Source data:
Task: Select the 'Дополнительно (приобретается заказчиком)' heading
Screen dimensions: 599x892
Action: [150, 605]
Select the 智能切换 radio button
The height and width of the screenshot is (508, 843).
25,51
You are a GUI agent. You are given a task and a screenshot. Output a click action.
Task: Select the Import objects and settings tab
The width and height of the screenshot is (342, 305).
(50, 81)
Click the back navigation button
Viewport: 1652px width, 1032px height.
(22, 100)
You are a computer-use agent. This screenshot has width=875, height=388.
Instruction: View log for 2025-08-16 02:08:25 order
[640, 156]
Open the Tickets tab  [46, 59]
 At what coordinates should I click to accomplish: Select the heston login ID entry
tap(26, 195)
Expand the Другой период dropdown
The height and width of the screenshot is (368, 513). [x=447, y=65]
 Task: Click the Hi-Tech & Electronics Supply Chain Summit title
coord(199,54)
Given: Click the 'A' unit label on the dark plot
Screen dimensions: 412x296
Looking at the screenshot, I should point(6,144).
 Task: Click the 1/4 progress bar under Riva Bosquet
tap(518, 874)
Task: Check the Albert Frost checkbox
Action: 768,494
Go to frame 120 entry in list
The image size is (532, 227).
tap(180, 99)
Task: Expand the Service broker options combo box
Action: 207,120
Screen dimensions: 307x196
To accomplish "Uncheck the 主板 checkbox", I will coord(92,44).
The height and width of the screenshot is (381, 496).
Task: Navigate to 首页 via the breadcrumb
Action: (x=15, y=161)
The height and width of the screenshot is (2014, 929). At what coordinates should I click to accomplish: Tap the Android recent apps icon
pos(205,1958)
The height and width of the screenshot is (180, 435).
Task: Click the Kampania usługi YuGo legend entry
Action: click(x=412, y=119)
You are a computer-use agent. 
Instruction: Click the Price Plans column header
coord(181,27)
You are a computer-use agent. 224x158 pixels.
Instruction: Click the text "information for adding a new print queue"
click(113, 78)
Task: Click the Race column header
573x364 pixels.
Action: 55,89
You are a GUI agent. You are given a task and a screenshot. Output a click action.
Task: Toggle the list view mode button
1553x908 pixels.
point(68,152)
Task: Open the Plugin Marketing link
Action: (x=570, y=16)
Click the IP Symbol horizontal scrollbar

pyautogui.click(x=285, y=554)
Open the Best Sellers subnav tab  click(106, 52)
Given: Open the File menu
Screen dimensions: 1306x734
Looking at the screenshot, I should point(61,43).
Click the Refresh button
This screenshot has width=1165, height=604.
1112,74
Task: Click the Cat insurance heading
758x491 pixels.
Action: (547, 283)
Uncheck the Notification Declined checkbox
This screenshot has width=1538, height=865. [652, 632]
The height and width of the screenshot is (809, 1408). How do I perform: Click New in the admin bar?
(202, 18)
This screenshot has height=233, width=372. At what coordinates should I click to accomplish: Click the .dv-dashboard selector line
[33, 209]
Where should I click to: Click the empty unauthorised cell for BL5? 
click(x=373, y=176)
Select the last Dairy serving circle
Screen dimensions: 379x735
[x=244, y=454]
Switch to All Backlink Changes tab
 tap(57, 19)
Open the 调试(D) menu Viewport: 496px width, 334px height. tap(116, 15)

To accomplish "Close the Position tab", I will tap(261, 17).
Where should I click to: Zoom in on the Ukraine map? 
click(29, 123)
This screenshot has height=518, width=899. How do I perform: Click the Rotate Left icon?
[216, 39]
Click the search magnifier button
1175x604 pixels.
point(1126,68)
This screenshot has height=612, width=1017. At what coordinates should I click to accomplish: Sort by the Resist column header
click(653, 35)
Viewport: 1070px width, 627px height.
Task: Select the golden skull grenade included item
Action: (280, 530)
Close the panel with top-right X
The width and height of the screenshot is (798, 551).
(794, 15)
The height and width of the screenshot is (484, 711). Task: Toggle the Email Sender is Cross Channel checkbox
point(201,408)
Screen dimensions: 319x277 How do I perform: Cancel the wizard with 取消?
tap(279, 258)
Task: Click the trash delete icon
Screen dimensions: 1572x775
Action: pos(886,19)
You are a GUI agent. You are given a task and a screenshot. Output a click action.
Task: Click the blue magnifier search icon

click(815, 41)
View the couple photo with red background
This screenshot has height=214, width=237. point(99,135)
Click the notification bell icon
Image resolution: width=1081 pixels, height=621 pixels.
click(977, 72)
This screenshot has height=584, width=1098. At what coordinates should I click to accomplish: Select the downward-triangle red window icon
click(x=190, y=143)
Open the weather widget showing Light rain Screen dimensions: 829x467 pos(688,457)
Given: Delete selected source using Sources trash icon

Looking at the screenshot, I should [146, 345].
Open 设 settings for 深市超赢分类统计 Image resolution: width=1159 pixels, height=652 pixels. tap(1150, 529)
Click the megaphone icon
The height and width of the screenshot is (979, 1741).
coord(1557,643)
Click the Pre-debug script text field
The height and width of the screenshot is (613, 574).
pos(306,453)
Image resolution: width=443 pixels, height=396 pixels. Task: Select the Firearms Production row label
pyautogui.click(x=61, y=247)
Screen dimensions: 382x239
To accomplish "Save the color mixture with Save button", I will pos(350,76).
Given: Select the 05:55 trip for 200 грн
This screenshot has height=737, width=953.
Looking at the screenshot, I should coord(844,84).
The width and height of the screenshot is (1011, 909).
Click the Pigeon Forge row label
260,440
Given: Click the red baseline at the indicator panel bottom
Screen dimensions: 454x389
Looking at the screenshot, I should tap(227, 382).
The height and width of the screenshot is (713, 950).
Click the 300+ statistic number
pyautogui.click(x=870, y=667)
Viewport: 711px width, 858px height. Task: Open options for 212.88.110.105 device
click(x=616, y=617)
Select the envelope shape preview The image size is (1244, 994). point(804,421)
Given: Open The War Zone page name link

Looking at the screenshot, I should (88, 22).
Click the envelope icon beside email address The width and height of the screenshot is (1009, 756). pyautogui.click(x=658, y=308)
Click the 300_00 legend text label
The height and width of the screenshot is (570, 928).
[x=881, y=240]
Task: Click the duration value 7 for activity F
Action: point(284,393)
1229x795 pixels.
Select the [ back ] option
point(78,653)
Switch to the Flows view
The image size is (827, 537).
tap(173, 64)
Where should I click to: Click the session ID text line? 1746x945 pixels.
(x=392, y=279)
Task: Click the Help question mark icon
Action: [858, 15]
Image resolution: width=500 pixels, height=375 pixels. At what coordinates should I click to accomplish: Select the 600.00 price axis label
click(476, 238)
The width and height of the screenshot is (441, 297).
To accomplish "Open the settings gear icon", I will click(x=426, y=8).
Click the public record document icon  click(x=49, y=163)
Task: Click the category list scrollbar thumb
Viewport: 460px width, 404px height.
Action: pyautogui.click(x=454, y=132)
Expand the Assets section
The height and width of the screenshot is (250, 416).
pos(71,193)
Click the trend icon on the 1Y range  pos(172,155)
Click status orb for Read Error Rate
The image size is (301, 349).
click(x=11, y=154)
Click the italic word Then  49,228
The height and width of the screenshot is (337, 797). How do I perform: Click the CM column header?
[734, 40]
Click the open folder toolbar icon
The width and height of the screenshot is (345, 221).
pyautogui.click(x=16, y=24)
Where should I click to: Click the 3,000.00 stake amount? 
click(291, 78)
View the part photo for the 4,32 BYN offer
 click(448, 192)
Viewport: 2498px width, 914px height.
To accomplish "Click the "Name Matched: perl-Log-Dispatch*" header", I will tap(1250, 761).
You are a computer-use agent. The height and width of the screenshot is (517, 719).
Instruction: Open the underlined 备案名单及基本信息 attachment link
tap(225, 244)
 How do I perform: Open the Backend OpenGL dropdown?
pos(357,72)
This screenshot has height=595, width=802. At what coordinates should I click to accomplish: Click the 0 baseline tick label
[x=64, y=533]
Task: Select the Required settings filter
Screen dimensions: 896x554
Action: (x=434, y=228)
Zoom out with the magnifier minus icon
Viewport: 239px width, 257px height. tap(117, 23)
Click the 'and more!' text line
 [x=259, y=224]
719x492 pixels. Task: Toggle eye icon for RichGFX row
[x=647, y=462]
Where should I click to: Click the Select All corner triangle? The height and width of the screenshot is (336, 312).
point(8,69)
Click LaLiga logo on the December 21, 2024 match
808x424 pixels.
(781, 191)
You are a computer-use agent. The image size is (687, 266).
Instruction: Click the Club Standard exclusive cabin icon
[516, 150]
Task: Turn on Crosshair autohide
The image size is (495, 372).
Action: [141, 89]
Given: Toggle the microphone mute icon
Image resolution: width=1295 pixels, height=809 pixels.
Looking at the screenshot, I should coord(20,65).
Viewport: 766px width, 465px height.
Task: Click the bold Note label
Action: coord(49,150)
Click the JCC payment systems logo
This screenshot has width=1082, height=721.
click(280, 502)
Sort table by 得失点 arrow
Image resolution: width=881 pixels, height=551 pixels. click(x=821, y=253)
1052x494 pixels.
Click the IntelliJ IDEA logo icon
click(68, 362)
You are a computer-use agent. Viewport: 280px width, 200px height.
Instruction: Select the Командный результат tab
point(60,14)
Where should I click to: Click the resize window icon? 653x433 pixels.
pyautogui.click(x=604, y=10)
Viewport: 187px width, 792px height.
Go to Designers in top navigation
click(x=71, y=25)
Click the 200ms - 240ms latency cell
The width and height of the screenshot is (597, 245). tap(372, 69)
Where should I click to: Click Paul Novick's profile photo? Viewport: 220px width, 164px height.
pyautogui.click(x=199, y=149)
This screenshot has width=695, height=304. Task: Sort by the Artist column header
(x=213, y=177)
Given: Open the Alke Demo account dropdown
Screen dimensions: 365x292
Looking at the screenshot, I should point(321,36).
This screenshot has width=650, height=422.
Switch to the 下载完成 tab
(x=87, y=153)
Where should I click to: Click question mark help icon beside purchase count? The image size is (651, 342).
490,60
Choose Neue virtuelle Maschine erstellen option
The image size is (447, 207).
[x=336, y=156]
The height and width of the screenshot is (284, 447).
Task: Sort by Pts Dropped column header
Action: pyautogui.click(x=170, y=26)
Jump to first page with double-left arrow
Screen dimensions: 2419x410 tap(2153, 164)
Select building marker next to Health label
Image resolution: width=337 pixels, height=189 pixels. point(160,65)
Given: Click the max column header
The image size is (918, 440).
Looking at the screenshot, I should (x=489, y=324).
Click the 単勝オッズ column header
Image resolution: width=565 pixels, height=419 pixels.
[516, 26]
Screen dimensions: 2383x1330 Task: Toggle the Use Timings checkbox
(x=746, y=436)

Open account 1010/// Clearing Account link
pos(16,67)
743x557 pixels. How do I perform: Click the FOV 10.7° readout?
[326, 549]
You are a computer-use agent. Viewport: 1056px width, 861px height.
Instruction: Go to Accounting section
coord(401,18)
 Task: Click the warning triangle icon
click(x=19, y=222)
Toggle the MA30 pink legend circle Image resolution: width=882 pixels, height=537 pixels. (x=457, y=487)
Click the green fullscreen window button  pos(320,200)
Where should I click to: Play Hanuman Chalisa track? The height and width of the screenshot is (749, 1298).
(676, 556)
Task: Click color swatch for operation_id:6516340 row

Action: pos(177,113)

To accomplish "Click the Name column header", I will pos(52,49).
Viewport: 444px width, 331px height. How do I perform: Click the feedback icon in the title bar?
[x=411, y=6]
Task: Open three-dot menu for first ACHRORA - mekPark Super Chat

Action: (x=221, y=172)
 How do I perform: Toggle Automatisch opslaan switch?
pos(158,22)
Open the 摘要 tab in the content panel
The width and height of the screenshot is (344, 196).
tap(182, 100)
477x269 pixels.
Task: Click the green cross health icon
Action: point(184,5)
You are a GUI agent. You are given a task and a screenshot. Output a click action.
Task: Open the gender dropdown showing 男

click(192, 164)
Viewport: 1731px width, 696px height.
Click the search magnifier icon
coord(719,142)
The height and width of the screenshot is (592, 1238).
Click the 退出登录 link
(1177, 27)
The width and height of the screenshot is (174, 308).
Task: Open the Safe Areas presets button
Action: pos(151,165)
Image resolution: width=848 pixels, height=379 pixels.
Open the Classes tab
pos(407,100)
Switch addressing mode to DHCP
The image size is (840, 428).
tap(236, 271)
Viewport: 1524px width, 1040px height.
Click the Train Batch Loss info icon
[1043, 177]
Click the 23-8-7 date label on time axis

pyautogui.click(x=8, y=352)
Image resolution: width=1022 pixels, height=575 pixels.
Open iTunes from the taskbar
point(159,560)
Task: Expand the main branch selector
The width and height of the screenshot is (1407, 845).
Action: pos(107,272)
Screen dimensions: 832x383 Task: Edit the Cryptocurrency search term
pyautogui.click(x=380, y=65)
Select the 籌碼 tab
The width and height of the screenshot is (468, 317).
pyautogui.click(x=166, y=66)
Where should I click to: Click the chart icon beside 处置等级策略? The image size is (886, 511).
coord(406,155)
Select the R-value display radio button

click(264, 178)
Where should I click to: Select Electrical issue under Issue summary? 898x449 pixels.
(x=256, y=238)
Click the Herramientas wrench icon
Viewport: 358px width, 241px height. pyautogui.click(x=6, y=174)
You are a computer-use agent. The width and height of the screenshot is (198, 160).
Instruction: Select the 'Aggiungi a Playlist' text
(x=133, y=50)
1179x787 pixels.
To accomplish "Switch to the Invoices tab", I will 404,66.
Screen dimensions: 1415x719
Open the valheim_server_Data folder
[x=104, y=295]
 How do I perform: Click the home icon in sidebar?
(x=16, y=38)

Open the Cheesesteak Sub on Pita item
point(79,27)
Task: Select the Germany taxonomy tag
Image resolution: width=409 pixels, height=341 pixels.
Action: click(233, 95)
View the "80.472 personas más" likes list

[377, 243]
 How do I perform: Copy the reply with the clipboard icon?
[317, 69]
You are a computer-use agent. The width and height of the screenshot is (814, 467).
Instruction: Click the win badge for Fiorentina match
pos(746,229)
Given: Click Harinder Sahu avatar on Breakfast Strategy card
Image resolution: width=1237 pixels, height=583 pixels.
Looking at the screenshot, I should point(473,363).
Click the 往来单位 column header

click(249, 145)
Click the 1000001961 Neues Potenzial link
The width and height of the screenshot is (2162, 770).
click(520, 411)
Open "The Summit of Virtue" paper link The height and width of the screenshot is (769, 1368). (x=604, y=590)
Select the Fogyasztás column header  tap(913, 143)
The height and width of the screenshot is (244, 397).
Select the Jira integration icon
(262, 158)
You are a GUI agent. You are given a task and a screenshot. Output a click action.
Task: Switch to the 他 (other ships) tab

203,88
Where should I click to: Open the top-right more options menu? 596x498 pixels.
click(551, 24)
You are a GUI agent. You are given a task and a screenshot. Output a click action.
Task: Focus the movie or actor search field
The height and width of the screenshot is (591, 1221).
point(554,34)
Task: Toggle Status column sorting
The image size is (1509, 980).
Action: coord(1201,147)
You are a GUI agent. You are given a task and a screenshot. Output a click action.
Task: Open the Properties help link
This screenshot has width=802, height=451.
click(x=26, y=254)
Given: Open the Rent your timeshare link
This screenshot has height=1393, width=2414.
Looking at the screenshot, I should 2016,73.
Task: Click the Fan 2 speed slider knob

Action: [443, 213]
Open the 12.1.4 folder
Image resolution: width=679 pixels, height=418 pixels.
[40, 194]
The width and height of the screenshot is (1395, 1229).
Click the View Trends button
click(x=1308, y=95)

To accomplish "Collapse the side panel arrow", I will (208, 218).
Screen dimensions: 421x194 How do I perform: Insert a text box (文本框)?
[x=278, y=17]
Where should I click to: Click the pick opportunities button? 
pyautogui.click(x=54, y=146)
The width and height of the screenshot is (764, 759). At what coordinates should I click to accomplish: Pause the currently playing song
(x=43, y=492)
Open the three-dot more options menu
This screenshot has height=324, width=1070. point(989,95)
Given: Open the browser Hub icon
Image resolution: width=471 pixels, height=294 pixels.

WORK TO COMPLETE: Can you quote the lines running from the one that contains "Open the 摘要 tab in the content panel" through the one that contains "Action: point(184,5)", both included, exactly as they appear?

CORRECT OUTPUT:
Open the 摘要 tab in the content panel
The width and height of the screenshot is (344, 196).
tap(182, 100)
477x269 pixels.
Task: Click the green cross health icon
Action: point(184,5)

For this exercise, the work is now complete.